Ide untuk menutupi permukaan air Kali Item dengan waring bisa dikatakan sebagai upaya yang sia-sia. Selama air Kali Item masih tercemar, aroma busuk dari kali yang keberadaannya sudah tercatat sejak era kolonial ini tetap akan terbawa oleh embusan angin.  

 

Berkat alat milik LIPI yang bernama Lutor (LIPI Ultrafine Bubble Generator), aroma busuk Kali Item kini bisa dikurangi. Air Kali Item mengandung bakteri anaerob yang mampu hidup tanpa oksigen. Bakteri tersebut dapat tumbuh pesat karena terlalu banyaknya limbah di Kali Item.

Alat milik LIPI ini berfungsi untuk membunuh bakteri yang tidak diinginkan dengan ozon sekaligus menyemburkan oksigen dalam bentuk gelembung yang sangat kecil (nano bubble). Pemasangan Lutor ini cukup efektif untuk mengurangi aroma busuk dari Kali Item.

Warga yang bermukim di sekitar aliran Kali Item mengaku sudah tidak pernah mencium aroma busuk dari kali tersebut selama sepekan terakhir. Untuk membuktikan hal tersebut, Wapres Jusuf Kalla pada Jumat (3/8) kemarin mengajak Gubernur Anies Baswedan, Menpora Imam Nahrawi, Menteri PUPR Basuki Hadimuljono, Wakapolri Komjen Syafruddin, dan Ketua Inasgoc Erick Thohir untuk makan pisang di pinggir bantaran Kali Item.

Pencemaran air di Kali Item sebenarnya bukan masalah yang baru muncul saat ini, melainkan merupakan masalah menahun sejak pemerintahan gubernur-gubernur DKI Jakarta sebelumnya. Persoalan pencemaran air kali atau sungai memang menjadi salah satu persoalan terbesar di wilayah DKI Jakarta sejak lama.

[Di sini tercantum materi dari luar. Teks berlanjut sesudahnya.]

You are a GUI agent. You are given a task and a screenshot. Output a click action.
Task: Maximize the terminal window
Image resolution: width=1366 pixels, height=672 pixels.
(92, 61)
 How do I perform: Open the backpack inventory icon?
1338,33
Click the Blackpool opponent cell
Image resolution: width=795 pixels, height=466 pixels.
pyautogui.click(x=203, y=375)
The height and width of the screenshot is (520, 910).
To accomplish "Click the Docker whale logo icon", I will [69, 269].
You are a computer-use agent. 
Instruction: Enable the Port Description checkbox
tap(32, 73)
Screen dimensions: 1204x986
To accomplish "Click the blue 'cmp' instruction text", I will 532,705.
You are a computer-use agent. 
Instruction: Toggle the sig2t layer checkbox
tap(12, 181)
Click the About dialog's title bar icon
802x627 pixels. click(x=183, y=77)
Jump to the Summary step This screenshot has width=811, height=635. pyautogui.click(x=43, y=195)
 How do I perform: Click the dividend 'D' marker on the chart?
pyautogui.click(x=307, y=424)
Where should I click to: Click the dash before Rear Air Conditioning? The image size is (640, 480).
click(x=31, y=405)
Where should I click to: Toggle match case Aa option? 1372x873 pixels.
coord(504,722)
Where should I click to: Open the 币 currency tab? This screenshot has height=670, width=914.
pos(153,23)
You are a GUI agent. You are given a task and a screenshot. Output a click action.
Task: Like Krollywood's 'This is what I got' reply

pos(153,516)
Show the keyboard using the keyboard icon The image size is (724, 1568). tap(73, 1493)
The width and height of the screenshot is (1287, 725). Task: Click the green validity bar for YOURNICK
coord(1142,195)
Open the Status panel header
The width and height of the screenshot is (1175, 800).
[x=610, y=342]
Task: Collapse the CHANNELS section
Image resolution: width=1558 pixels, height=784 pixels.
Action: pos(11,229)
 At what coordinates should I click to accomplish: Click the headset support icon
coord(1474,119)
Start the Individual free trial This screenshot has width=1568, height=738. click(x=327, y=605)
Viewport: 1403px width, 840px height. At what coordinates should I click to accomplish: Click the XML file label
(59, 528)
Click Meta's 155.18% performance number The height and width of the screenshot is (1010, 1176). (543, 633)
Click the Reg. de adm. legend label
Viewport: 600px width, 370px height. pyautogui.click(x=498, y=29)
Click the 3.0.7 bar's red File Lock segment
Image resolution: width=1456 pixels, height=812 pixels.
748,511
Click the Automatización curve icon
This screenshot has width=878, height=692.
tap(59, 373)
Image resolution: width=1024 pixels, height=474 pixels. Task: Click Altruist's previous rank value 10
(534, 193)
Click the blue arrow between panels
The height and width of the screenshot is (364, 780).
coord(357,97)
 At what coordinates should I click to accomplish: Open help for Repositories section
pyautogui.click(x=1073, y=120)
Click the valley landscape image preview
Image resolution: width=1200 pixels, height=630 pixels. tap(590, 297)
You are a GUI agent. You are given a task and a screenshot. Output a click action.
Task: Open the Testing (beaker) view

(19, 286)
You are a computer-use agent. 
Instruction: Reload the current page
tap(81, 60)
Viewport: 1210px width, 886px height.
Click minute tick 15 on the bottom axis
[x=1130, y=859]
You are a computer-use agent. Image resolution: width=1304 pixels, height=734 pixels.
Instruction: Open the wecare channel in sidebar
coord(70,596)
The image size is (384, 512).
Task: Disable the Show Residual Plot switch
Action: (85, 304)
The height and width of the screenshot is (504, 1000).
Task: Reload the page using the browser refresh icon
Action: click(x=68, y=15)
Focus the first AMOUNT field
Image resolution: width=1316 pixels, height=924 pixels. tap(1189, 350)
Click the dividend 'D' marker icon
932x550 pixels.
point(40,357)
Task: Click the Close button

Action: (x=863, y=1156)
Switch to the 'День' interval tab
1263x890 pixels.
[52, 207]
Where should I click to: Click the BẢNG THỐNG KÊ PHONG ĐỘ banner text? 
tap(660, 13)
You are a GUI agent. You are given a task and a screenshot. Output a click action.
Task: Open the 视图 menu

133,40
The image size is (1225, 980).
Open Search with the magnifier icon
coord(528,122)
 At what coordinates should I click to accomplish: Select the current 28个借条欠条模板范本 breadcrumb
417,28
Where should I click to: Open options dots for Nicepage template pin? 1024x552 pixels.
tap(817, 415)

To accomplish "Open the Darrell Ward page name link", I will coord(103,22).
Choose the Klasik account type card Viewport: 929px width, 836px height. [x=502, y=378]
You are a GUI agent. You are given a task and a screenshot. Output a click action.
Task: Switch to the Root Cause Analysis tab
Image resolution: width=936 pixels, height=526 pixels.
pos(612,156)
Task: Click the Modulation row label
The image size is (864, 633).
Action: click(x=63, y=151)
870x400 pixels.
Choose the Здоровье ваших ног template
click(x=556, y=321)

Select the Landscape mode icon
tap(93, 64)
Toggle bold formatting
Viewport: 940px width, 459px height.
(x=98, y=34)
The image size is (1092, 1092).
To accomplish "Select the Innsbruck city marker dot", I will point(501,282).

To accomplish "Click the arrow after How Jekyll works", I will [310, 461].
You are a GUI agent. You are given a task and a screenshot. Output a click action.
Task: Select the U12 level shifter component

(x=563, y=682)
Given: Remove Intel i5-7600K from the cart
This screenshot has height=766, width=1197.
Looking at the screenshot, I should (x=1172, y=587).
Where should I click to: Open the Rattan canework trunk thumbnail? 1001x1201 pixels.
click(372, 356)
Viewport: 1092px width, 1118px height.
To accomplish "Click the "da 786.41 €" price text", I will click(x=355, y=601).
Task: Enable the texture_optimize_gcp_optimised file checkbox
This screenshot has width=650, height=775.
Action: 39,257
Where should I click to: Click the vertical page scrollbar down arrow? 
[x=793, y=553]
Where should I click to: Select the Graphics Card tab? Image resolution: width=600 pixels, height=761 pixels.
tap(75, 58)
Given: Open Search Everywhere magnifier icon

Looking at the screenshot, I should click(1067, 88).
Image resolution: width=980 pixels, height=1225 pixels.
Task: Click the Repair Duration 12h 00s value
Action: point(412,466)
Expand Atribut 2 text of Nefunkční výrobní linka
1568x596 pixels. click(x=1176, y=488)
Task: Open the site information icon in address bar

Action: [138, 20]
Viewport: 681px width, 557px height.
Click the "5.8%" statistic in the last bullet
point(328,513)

Aroma busuk sebenarnya tidak hanya dihasilkan oleh Kali Item. Bau tak sedap juga acapkali tercium dari sejumlah bantaran kali yang mengalir di wilayah Jakarta. Bahkan, saat melintas di sepanjang bantaran kali Banjir Kanal Timur (BKT) yang terbilang baru keberadaannya, aroma tak sedap dari air yang tercemar juga beberapa kali mengusik indera penciuman saya.

Lagi-lagi penyebabnya adalah sampah yang mencemari air kali. Kontribusi sampah terbanyak yang ada di wilayah DKI Jakarta berasal dari limbah makanan dan minuman. Sampah makanan dan minuman ini kebanyakan dari ritel, katering, dan restoran.

Badan Pengelolaan Lingkungan Hidup Daerah Jakarta pernah merilis total sampah di wilayah ibukota ini pada tahun 2015 mencapai 2,7 juta ton atau 7.500 ton per hari. Sekitar 54 persen di antaranya adalah sampah organik, seperti sisa makanan dan minuman.

Sampah sisa makanan dan minuman ini tidak hanya dihasilkan oleh mereka yang bermukim di wilayah Jakarta, tetapi juga oleh mereka yang bermukim di wilayah pinggiran Jakarta, namun sehari-hari beraktivitas dan bekerja di wilayah DKI Jakarta.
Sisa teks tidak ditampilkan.